When the model was let go in a steady breeze it would rise to a height of 12 or 15 ft., slowly retreating from the wind but always facing it; then, tipping slightly forward it would descend into the face of the wind, all these effects being easily explained in a horizontal current.
When projected forward by hand, the model would sail away in steady flight with a velocity of about 17 miles per hour, and then descend on a gradient of about 1 in 15. If thrust rapidly forward it would rise some 8 or 10 ft.. and then, hanging suspended for a moment, it sailed forward to the ground.
These experiments are interesting as confirming what has hitherto been said concerning the greater lift appertaining to concavo-convex surfaces, and it is to be hoped that they will be continued.
The other experimenter was Mr. J. J. Montgomery, of California. He had, some years previously, constructed a soaring apparatus, consisting of two wings, each 10 ft. long by an average width of 4 1/2 ft., united together by a framework to which a seat was suspended, and provided with a horizontal tail which could be elevated or depressed by pulleys. The wings were arched beneath, like those of a gull, and afforded a sustaining area of about 90 sq. ft. The weight of the apparatus was 40 lbs., and that of the experimenter some 130 lbs. more.
Mr.
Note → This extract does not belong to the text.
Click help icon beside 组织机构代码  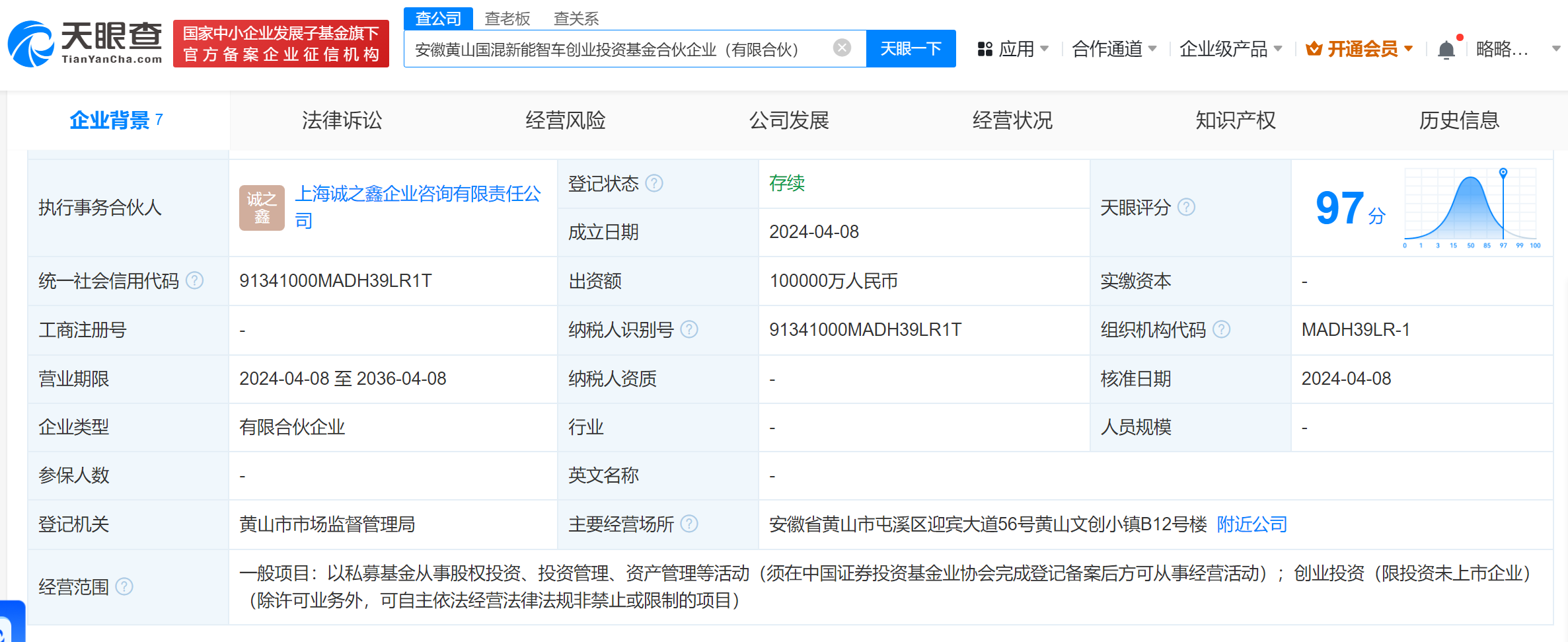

Montgomery took this apparatus to the top of a hill nearly a mile long, which gradually sloped at an angle of about 10°, and placing himself within the central framework, the rods of which he grasped with each hand, ready to sit down, he faced a sea breeze steadily blowing from 8 to 12 miles an hour, and gave a jump into the air without previous running.
He found himself at once launched upon the wind, and glided gently forward, almost horizontally at first, and then descended to the ground, finding that he could mean while direct his course by leaning to one side or the other. The total distance glided was about 100 ft., and the sensation was that of firm yet yielding and soft support, being quite similar to the experience of M. Mouillard, as already described, except that there was no apprehension of disaster.
Mr. Montgomery carried his machine back to the top of the hill and prepared to repeat the experiment but as soon as he got into position the apparatus began to sway and to twist about in the wind; one side dipped downward, caught on a small shrub, and, as quick as a flash, the operator was tossed some 8 or 10 ft. into the air, overturned, and thrown down headlong. He fortunately fell without serious injury, and found, as soon as he recovered himself, that one side of his machine was smashed past mending.
This experience led him to design and build a second soaring apparatus, in which he endeavored to relieve undue pressure upon either side by providing a diagonal hinge in each wing, along which the rear triangle might fold back (it was restrained by a spring) and yield to a wind gust. This apparatus measured some 132 sq. ft. of sustaining surface, and weighed 45 lbs. It was not successful; several trials were made, but no effective lift could be obtained with it. This was attributed to the fact that the wings had been made true planes (flat) instead of being arched underneath as in the first machine.
So a third apparatus was designed and built. The wings were each 12 ft. long by an average width of 6 ft., and were given the cross-section and front sinuosity of those of a soaring vulture. They were so built and braced as to allow rotation in a socket at the front of the frame which supported the seat. A hinged tail was added, as in the two previous trials, and the machine weighed 50 lbs.
This last apparatus proved an entire failure, as no lifting effect could be obtained from the wind sufficient to carry the 180 lbs. it was designed to bear. Mr. Montgomery then turned his attention to other matters, but he has since made a more careful and complete study of the principles involved, and he expects to resume his experiments.
The foregoing pages comprise all the experiments, the result of which has been published, which the writer has been able to collate, and which he has considered of sufficient importance to be described in this account of ÏProgress in Flying Machines." Other important experiments are pending or in partial progress; but the designers of these have as yet given out no information for publication, and indeed could scarcely do so concerning tentative plans, subject to constant modifications.
The writer has gathered from the newspapers, accounts of some other experiments, but these seem to be so erroneously or vaguely described that no instruction could be obtained by republishing them. It has been the aim of the writer throughout to gather all the information possible but only to publish that which was reliable and instructive.